Malgré lui il riait et exultait à chaque parole, enivré par cet événement inattendu, par le fait de voir quelqu’ un s’occuper de lui amicalement. Le baron s’étonnait lui-même de son rapide succès et il résolut de battre le fer tant qu’il était chaud. Il invita l’enfant à faire avec lui un brin de promenade, et le pauvre diable, qui depuis des semaines portait en lui le désir affamé d’avoir un compagnon, fut ravi de cette offre. Ingénument il révélait tout ce que son nouvel ami cherchait à savoir de lui au moyen de menues questions, semblant toutes fortuites. Bientôt le baron fut parfaitement renseigné sur la famille d’Edgar ; il sut ainsi que l’enfant était le fils unique d’un avocat de Vienne, qui appartenait à la riche bourgeoisie israélite ; il eut vite appris que la mère n’était pas enchantée de son séjour au Semmering et qu’elle s’était plainte de l’absence d’une société sympathique ; il crut même pouvoir induire de la façon évasive avec laquelle Edgar lui répondit, lorsqu’il lui demanda si sa maman aimait beaucoup son papa, que là tout n’était pas idéal. Il avait presque honte de la facilité avec laquelle il arrachait à l’innocent enfant tous ces petits secrets de famille, car Edgar, très fier de voir que ce qu’il racontait était capable d’intéresser un adulte, ne cachait rien à son nouvel ami. Son cœur d’enfant battait d’orgueil à la pensée d’être vu publiquement dans une parfaite intimité avec une grande personne (le baron, en marchant, lui avait mis son bras sur l’épaule) et, peu à peu, il oubliait qu’il n’était qu’un enfant et il caquetait librement et sans retenue, comme s’il eût parlé à quelqu’un de son âge. Ainsi que la conversation le montrait, Edgar était très intelligent, un peu précoce même, comme la plupart des enfants maladifs qui sont restés longtemps dans la société des adultes, et ses sympathies ou ses antipathies atteignaient un degré de passion extraordinaire.
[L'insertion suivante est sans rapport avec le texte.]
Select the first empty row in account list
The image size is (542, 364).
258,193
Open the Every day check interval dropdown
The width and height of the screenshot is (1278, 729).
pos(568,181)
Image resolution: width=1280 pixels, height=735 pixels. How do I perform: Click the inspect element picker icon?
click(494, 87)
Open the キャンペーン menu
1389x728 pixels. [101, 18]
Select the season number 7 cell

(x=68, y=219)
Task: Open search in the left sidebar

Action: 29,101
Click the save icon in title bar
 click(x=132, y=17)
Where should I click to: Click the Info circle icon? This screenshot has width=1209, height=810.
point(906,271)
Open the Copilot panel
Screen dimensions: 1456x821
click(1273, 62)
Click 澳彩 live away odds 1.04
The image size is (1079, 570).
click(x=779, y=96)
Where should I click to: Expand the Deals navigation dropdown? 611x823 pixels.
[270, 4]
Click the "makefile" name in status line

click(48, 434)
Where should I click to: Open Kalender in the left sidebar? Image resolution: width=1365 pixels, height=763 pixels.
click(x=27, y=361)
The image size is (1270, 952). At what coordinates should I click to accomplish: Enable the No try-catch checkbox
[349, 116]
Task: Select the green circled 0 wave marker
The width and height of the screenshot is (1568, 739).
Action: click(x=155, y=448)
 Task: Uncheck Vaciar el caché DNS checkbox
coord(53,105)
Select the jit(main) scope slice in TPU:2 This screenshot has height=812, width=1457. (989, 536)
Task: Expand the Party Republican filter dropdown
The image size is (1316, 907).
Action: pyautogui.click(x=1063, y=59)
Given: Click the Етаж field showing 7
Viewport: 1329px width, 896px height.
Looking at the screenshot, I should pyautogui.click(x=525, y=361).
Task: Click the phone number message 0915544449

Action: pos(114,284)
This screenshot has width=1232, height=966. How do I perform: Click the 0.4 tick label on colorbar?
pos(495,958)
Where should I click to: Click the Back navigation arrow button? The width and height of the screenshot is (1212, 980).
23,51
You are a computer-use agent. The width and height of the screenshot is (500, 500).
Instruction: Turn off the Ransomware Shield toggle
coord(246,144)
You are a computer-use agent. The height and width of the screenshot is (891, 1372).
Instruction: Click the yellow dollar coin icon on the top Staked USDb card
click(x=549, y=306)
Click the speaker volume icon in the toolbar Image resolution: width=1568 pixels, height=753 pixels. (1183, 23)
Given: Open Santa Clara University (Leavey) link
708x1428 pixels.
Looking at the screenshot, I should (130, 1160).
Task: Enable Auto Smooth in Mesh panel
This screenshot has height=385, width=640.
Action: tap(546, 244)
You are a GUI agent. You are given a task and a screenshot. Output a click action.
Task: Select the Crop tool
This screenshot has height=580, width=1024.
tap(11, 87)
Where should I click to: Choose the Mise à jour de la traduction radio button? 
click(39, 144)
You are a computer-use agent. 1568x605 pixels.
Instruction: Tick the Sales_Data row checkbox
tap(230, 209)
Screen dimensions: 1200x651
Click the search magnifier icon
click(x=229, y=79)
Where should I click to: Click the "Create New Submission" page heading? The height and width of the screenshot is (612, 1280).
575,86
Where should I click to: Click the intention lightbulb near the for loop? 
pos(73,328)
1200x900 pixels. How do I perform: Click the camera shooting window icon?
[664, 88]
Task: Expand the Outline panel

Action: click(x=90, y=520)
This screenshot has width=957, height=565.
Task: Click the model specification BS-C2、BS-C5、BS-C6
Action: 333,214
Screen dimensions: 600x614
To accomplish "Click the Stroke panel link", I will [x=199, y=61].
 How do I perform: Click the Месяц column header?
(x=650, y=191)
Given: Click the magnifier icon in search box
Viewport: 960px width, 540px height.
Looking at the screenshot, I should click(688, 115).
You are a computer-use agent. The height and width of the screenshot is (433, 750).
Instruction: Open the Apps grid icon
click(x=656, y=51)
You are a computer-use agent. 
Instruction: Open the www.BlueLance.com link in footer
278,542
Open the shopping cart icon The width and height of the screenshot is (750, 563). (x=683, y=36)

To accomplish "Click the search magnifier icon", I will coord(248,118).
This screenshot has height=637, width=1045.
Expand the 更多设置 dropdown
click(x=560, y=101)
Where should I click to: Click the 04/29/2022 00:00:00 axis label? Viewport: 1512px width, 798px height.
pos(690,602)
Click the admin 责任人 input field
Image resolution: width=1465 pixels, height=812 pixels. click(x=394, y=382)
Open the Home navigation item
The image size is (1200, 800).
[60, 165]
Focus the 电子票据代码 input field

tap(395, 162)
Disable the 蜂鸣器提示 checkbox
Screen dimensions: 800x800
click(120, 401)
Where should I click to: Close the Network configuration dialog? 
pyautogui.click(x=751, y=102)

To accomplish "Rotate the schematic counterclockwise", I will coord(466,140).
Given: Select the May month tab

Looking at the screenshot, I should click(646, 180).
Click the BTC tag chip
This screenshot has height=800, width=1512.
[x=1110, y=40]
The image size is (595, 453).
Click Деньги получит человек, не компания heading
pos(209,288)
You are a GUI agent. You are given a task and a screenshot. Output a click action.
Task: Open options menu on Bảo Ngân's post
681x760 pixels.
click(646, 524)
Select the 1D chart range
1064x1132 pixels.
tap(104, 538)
Il ne paraissait jamais garder la mesure ; il parlait de chaque personne ou de chaque objet soit avec enthousiasme, soit avec une haine si violente qu’elle tordait son visage et lui donnait presque un aspect méchant et hideux. Quelque chose de sauvage et de primesautier, qui provenait peut-être de la maladie qu’il venait de surmonter, mettait dans ses paroles une ardeur fanatique et il semblait que sa gaucherie n’était qu’une crainte, péniblement refrénée, de sa passion.

Au bout d’une demi-heure, le baron était maître de ce cœur brûlant et agité. Il est si facile de tromper un enfant, ces naïfs dont on recherche si rarement l’amour ! Le baron n’avait qu’à se reporter à son propre passé pour trouver tout naturel que le gamin ne vît plus en lui qu’un camarade et qu’au bout de quelques minutes il eût perdu le sentiment de la distance qu’il y avait entre eux. Il était si heureux d’avoir trouvé soudain dans cet endroit solitaire un ami, et quel ami ! Il les oubliait tous, les petits garçons de Vienne, avec leurs voix fluettes, leurs bavardages sans expérience ; cette heure unique et nouvelle avait suffi pour noyer leur image et leur souvenir. Toute sa passion enthousiaste appartenait à présent à ce nouvel ami, son grand ami, et son cœur se dilata de fierté lorsque celui-ci, au moment du départ, l’invita à revenir le lendemain matin et qu’ensuite il lui fit signe de loin, tout comme un frère.